# [Data under study]
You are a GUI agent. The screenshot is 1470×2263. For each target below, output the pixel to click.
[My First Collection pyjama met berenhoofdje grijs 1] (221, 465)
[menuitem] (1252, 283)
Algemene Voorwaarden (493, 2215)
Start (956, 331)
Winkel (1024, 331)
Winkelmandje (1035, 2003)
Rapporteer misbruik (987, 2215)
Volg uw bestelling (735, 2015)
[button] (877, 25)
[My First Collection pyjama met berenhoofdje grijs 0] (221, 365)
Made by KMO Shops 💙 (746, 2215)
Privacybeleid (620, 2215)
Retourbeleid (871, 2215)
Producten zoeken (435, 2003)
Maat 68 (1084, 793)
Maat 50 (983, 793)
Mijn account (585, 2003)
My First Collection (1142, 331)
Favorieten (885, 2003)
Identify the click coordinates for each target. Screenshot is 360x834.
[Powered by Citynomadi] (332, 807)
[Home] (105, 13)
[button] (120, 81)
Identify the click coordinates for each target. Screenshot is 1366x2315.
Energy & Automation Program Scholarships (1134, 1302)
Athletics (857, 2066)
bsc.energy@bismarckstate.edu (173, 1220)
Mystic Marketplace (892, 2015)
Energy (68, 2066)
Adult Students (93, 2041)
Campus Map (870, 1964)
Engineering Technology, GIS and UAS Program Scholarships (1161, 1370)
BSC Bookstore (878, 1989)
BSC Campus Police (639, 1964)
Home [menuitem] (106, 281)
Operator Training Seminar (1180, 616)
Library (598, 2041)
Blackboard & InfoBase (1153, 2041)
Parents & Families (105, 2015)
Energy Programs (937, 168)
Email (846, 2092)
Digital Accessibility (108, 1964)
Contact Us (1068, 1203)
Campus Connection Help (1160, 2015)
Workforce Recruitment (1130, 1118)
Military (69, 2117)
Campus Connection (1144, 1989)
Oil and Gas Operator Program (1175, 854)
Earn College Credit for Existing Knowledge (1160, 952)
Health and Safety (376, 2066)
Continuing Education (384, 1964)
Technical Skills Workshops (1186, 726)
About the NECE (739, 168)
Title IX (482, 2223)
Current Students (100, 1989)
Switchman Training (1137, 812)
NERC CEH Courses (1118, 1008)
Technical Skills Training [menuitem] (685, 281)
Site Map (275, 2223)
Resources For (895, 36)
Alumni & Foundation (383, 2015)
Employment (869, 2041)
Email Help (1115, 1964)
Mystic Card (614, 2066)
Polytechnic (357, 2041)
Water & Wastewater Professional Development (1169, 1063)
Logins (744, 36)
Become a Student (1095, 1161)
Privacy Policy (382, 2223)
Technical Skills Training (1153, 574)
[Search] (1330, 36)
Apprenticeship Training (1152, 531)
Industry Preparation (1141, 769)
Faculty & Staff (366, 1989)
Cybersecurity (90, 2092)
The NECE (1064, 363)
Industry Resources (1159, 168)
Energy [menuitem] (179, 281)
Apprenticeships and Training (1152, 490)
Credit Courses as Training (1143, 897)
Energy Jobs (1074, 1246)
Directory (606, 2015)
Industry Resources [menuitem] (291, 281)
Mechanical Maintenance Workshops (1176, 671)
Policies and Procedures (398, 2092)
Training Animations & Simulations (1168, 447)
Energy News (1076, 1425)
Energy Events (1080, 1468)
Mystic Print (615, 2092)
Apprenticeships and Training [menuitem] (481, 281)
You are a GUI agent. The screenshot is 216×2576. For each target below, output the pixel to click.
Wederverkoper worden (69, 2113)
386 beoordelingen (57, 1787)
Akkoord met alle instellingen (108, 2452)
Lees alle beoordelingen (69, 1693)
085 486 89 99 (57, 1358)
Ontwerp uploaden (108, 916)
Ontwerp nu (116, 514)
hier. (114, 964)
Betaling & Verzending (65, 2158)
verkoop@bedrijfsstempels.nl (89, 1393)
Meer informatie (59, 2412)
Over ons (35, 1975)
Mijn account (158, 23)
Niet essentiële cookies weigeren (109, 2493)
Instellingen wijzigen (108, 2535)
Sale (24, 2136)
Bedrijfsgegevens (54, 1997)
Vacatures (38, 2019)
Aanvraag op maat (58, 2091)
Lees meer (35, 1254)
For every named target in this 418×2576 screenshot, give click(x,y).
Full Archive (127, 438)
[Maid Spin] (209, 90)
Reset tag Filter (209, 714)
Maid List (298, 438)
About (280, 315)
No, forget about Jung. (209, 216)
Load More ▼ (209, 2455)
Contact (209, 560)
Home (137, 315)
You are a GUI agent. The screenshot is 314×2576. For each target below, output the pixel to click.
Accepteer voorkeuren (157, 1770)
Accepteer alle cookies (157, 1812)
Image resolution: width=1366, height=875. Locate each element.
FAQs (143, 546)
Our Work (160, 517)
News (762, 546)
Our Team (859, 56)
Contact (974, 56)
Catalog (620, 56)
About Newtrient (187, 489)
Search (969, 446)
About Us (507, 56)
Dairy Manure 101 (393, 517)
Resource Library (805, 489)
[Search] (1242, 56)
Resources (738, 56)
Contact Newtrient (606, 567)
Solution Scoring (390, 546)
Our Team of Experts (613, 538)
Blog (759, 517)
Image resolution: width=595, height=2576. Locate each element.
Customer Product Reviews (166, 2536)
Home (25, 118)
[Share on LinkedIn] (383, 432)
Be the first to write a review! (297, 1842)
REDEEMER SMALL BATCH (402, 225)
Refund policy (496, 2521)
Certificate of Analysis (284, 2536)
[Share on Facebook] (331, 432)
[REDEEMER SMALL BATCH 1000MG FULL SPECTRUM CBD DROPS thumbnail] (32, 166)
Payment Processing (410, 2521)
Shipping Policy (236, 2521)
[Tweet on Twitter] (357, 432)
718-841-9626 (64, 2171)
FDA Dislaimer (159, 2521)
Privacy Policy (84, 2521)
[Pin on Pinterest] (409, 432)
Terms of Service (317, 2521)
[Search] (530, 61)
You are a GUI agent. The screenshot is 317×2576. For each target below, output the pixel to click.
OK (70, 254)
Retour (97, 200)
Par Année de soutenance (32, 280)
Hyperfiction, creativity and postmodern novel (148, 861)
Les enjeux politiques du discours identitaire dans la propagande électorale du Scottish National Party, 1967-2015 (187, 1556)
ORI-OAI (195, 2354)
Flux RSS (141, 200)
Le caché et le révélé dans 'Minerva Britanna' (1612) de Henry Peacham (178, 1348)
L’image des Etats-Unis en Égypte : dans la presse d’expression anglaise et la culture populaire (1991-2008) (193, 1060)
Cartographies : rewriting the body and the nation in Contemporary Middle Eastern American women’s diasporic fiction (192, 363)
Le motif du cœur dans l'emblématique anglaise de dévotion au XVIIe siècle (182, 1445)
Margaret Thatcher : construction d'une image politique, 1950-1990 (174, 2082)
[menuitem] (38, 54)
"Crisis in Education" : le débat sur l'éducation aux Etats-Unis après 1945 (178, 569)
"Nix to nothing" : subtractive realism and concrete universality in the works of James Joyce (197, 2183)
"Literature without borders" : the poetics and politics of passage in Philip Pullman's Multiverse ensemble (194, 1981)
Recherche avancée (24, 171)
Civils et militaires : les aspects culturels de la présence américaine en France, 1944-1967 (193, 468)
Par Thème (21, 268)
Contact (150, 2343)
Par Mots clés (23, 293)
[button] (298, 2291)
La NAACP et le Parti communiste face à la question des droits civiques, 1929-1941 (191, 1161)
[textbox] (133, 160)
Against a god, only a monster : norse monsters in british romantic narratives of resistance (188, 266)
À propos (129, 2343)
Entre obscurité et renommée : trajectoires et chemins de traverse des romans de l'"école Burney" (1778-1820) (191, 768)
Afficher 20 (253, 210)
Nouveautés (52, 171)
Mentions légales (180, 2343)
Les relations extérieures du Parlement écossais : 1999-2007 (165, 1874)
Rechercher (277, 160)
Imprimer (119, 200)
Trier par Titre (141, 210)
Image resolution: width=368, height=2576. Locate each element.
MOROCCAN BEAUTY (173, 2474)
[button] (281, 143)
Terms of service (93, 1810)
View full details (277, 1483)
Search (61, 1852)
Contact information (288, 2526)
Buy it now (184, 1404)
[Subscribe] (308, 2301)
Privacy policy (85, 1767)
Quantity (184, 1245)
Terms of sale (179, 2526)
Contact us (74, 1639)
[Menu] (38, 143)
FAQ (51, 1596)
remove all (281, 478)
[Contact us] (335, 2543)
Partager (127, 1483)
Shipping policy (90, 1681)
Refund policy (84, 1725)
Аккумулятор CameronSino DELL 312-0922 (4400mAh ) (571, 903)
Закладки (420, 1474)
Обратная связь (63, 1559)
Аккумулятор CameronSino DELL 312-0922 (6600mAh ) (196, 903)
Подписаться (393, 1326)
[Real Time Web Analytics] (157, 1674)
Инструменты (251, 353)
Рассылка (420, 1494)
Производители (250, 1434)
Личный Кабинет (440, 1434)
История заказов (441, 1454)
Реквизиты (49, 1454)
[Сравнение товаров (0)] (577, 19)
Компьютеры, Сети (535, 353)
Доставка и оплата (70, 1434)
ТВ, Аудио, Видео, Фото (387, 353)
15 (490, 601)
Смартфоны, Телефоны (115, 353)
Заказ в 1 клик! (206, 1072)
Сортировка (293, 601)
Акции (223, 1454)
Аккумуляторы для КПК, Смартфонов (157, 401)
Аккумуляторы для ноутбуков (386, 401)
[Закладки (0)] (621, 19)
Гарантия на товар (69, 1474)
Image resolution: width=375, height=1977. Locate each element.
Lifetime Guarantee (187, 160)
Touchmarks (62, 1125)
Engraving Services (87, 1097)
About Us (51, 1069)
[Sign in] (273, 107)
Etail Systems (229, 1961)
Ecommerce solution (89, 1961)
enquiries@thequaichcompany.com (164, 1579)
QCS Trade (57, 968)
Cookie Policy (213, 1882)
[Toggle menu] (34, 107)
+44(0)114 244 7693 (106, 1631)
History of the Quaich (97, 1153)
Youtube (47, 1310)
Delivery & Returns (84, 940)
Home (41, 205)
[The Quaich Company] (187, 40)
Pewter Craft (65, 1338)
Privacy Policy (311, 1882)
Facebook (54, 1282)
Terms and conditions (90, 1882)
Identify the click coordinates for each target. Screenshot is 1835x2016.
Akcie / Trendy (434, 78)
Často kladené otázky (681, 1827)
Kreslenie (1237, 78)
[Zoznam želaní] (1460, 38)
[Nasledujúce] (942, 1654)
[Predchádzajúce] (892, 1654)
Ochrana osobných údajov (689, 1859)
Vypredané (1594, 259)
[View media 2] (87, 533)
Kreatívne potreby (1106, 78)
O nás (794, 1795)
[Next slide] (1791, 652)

# [Task]
Both the line containing "Industry Resources [menuitem] (291, 281)" and the line containing "Mijn account (158, 23)" belong in the answer. Print them and every line above that falls between them exactly, and no others.

# [Your solution]
Industry Resources [menuitem] (291, 281)
Mechanical Maintenance Workshops (1176, 671)
Policies and Procedures (398, 2092)
Training Animations & Simulations (1168, 447)
Energy News (1076, 1425)
Energy Events (1080, 1468)
Mystic Print (615, 2092)
Apprenticeships and Training [menuitem] (481, 281)
You are a GUI agent. The screenshot is 216×2576. For each target below, output the pixel to click.
Wederverkoper worden (69, 2113)
386 beoordelingen (57, 1787)
Akkoord met alle instellingen (108, 2452)
Lees alle beoordelingen (69, 1693)
085 486 89 99 (57, 1358)
Ontwerp uploaden (108, 916)
Ontwerp nu (116, 514)
hier. (114, 964)
Betaling & Verzending (65, 2158)
verkoop@bedrijfsstempels.nl (89, 1393)
Meer informatie (59, 2412)
Over ons (35, 1975)
Mijn account (158, 23)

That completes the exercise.